Gottschall in The Storytelling Animal (which I have not yet finished) thinks the brain is hardwired for telling stories.  We imagine stories about the future, both while awake and sleeping, in order to simulate different scenarios without the possibility of real failure.  This can have evolutionary advantages for social groups.  In addition, only exciting stories about avoiding trouble and solving problems can mesmerize the brain enough to make the necessary neural changes.  Ordinary life will not get the juices flowing.

Some may think that the storied nature of our perception of reality is a trivial insight.  It's built into language with its need for a syntax that makes experience shareable.  Others believe that our obsession with stories, with the everlasting din of drama produced mostly for profit by a media that constantly demands our attention, is a distraction from the real work of salvation or enlightenment.  This ignores the obvious fact that all religious texts and teaching are conveyed through stories.  What the latter nay-sayers are arguing is that some stories are more valid than others, that the parables of Jesus are more valuable than gossip about Lindsey Lohan's troubles with the law.  To settle this we will need an arbiter, a cultural judge or a divine intervention.  What a great story that will make!

This blog post, my 501st, isn't much of an argument.  I've only begun doing research into the narrative construction of reality and the importance of stories.  I suspect we all have stories about ourself and our experience, and perhaps collectively they might resemble some of the categories of myth imagined by the late Joseph Campbell.  I'm planning to look again at the series of interviews he gave to Bill Moyers many years ago.  I'll never forget Campbell's injunction to "follow your bliss."  I wonder often about how to categorize my own story.  Gottschall thinks that all stories have trouble at their root, and the need to overcome it, which is why we love mysteries and adventure stories so much (the Thais are crazy about ghost stories).

I use to conceive of my life as a journey.  Then, after religion became important, a pilgrimage.  This doesn't seem to me to involve trouble, but is rather a quest for knowledge and wisdom.

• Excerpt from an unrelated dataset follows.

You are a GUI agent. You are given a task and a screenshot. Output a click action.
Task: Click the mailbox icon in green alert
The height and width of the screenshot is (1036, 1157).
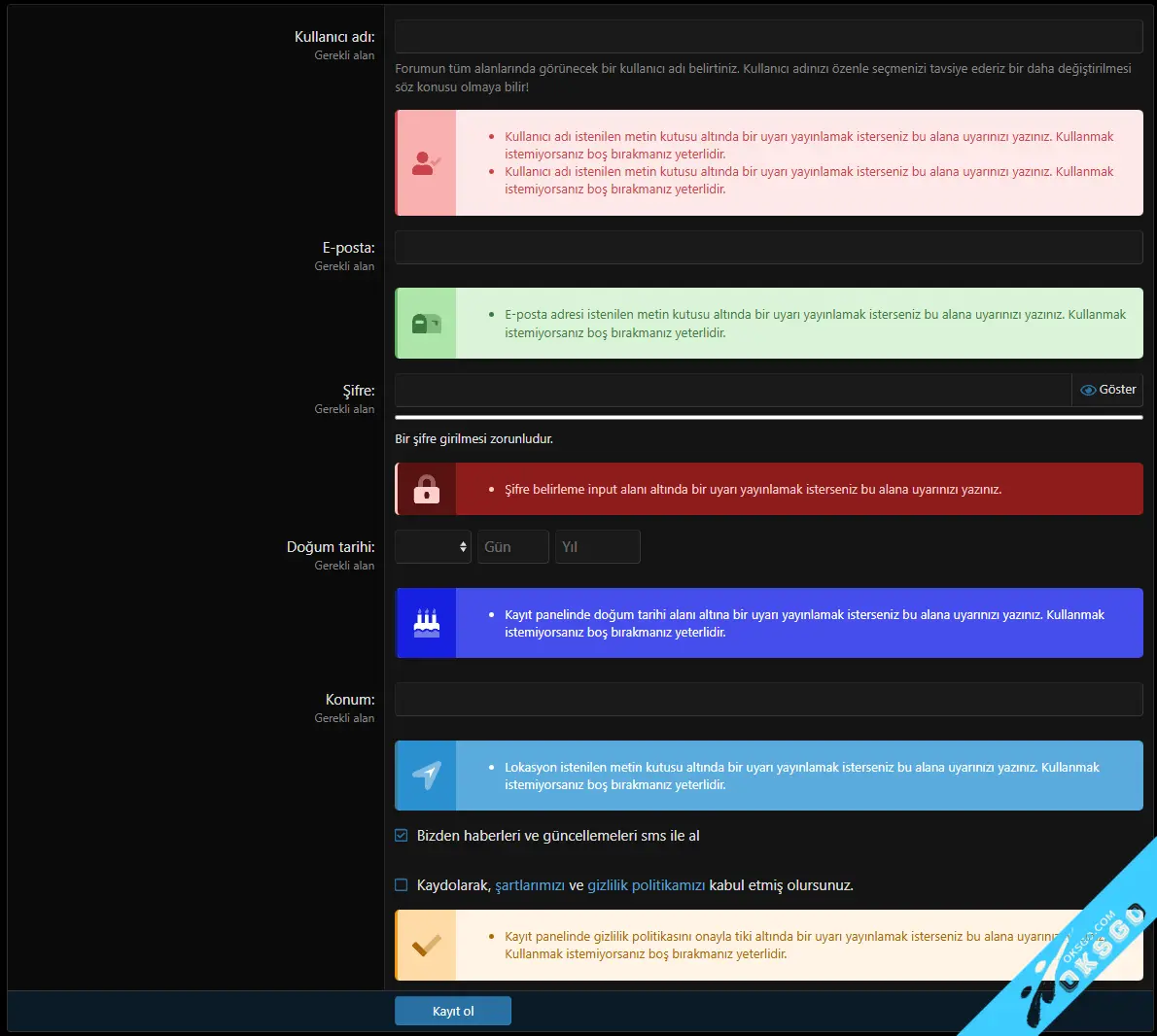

Ignorance is the enemy and the spur.  It also doesn't feel like a hero's journey which was the ground for Campbell's work on mythology.  But later, after I'd undergone a few negative experiences, I began to think of my story as the triumph over adversity.  Rather than let life get me down, I persevered and survived.  Again, not very heroic.

Now, at the close of my life, there is nowhere left to go but here.  The story is almost over.  We all hope that our stories will continue to be retold by family and friends after we're gone from the scene.  And this hope, too, is a story.